I reviewed 118 conversations with Claude since March 6, all on real work projects.

Each conversation was processed to assess level of frustration, source of frustration, and evaluated with Gemma 4 and Claude Opus for spot checking. I have a tool I use to manage my work trees, so most work has is done on branches prefixed with ad-hoc/feature/explore or similar, and data was tagged with branch names.

43% of my Claude Code sessions (Opus 4.6, high reasoning) ended with signals of frustration. 73% of total chat time (by total messages) was spent in conversations which were eventually ranked as frustrating.

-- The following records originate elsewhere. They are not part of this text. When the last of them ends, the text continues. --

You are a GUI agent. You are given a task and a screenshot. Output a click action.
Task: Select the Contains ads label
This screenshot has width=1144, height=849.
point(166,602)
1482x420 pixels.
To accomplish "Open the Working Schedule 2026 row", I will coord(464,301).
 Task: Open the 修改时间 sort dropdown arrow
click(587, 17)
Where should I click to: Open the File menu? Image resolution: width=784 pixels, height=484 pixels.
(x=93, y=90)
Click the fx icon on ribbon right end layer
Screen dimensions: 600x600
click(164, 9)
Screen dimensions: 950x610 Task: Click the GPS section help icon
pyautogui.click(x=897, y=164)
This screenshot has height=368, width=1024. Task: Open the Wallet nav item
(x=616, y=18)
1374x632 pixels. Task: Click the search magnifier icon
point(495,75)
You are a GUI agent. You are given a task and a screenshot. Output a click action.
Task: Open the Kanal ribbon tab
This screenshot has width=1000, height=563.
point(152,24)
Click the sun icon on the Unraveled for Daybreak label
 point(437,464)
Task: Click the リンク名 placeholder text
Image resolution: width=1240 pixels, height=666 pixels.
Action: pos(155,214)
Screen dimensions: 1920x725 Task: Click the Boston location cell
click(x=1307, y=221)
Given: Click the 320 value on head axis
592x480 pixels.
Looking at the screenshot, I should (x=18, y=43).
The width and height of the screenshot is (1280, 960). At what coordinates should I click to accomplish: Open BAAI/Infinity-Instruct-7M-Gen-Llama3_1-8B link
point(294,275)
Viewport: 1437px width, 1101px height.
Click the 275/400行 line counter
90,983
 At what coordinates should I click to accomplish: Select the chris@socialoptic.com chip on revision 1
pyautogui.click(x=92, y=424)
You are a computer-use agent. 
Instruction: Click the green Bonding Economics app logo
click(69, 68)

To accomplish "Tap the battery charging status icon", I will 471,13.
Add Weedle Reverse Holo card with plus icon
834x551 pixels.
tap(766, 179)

Median time to frustration was 25 messages, and on average, each message from Claude has about a baseline 5% chance of being frustrating. Frustration by chat length actually matches this 5% baseline of IID Bernoullis -- which is surprising and interesting, as this should not be IID at all.

Frustration types:

- Wrong answers – 14% of sessions, 31% of frustration

- Instruction Following – 11% of sessions, 25% of frustration

- Overcomplication – 8% of sessions, 18% of frustration

- Destructive Actions (e.g. requesting to delete something or commit a change to prod) – 3% of sessions, 8% of frustration

- Non-responsive (service outages leading to non-response) 2% of sessions

- Miscommunication 2% of sessions

- Failed execution 2% of sessions

Half of frustrations happened in the first or last 20% of a chat by length. I interpret early frustrations to be recoverable, late frustrations to be terminal.

Early frustrations (sessions averaged 45 turns):

- 30% overcomplicating the problem

- 30% instruction following issues

- 30% wrong answers

- 10% destructive actions

Late frustrations (sessions averaged 12 turns -- i.e. terminal context early)

- 36% Wrong answers, with repetition

- 21% instruction following, with repeated correction from user (me)

- 14% Service interruptions/outages

- 7% failed execution

- 7% communication - Claude is unable to articulate some result, or understand the problem correctly.

Late frustrations led to the highest levels of frustration, 29% of the time.

I'm a data scientist — my most frustrating work with Claude was data cleaning/repair (a complex backfill) issues -- with 75% of sessions marked frustrating due to overcomplicating, instruction following, or destructive actions).

The best (least frustrating) workflows for DS were code-review, scoped feature work (with tickets), data validation, and config/setup tasks and automation.

Ad-hoc query work ended up in between -- ad-hoc requests were generally bootstrapping queries or doing rough analysis on good data.

Side note: all of my interactions with the /buddy feature were flagged as high frustration ("furious"). That was a false positive over mock arguing with it, but did provide a neat calibration signal. Those sessions were removed entirely from the analysis after classification.